The Coast Guard cutter Steadfast returned Tuesday after a nearly two-month drug patrol along the West Coast of the Pacific Ocean and a record seizure of cocaine.

The crew of the 210-foot medium endurance cutter intercepted five suspected smuggling boats and seized more than 23,000 pounds of cocaine, a record for a vessel of its size on a single deployment, according to the Coast Guard.

Steadfast crew and coke

Steadfast crew members stand in front of pallets of some of the 23,000 pounds of cocaine they seized while on patrol in the eastern Pacific Ocean.
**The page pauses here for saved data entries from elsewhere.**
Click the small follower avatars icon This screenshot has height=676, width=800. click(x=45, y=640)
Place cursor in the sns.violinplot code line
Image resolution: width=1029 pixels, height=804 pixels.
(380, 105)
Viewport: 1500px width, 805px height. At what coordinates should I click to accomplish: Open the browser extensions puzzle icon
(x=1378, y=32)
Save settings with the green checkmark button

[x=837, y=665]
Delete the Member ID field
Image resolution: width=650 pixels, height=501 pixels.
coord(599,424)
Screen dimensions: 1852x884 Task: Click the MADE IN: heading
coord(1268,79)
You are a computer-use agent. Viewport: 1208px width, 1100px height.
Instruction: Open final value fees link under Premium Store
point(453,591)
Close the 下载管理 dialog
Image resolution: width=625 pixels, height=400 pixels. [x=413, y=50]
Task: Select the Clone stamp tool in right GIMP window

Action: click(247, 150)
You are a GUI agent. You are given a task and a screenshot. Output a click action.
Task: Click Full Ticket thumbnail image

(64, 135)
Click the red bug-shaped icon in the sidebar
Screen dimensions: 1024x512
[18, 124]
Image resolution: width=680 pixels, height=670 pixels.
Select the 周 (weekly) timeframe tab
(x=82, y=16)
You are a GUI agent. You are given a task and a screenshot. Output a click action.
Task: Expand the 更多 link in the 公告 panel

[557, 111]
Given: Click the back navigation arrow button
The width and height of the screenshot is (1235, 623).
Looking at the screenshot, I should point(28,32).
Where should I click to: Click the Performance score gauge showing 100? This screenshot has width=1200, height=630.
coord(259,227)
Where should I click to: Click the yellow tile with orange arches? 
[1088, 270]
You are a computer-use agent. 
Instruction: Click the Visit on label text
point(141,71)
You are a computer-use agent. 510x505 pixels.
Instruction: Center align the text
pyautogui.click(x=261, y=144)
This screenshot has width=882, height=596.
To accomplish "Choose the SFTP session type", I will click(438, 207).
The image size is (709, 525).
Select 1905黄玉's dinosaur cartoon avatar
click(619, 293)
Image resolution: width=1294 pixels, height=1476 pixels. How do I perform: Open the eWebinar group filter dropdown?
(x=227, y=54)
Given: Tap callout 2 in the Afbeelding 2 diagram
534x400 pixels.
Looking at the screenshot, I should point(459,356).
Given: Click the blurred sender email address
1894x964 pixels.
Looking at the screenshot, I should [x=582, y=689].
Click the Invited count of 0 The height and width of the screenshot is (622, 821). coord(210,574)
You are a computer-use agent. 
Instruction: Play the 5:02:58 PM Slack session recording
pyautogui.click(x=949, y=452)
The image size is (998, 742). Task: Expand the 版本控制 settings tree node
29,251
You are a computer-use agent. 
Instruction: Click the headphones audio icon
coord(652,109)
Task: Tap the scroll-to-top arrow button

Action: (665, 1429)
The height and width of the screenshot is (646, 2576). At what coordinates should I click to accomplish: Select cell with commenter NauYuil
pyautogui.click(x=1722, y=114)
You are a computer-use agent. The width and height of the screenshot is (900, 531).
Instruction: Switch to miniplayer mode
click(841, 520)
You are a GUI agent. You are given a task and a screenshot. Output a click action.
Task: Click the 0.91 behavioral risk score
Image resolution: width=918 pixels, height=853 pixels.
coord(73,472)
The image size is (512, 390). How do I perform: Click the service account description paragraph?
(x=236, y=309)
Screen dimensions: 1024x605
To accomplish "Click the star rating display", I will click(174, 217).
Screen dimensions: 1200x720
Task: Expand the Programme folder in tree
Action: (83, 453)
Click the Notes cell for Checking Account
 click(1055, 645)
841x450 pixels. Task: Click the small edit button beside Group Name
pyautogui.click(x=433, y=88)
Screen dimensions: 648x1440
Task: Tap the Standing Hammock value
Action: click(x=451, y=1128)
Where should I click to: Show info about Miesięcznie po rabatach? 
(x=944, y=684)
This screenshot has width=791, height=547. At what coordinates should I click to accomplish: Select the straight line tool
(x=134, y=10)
The 154-foot Coast Guard fast-response cutter Robert Ward took in about 3,000 pounds, bringing the value of the drugs seized by the two ships on the deployment to an estimated $350 million. It was the first drug seizure by a smaller fast-response cutter in the eastern Pacific Ocean.

“This was 26,000 pounds of cocaine that will not make it to the main streets of the (U.S.), and it also gives us the opportunity to make sure we can continue to combat transnational criminal organizations who transport this cocaine deep in the Pacific every single day,” Rear Adm. Peter Gautier, the 11th Coast Guard District commander, said in a news release. “Because we know that with a supply chain of illegal narcotics, at every single step there’s violence, instability and despair.”

The Coast Guard increased U.S. and allied presence in the eastern Pacific and Caribbean Sea, known as drug transit zones off of Central and South America, as part of its Western Hemisphere Strategy. During at-sea interdictions, a suspect vessel is initially detected and monitored by allied, military or law enforcement personnel. The 11th Coast Guard District headquartered in Alameda, California, oversees counter-smuggling operations.

Steadfast and a skiff

The crew of the Coast Guard cutter Steadfast, homeported in Astoria, intercepted five suspected smuggling vessels, including three skiffs, a fishing vessel and a sailboat, taking in more than 23,000 pounds of cocaine.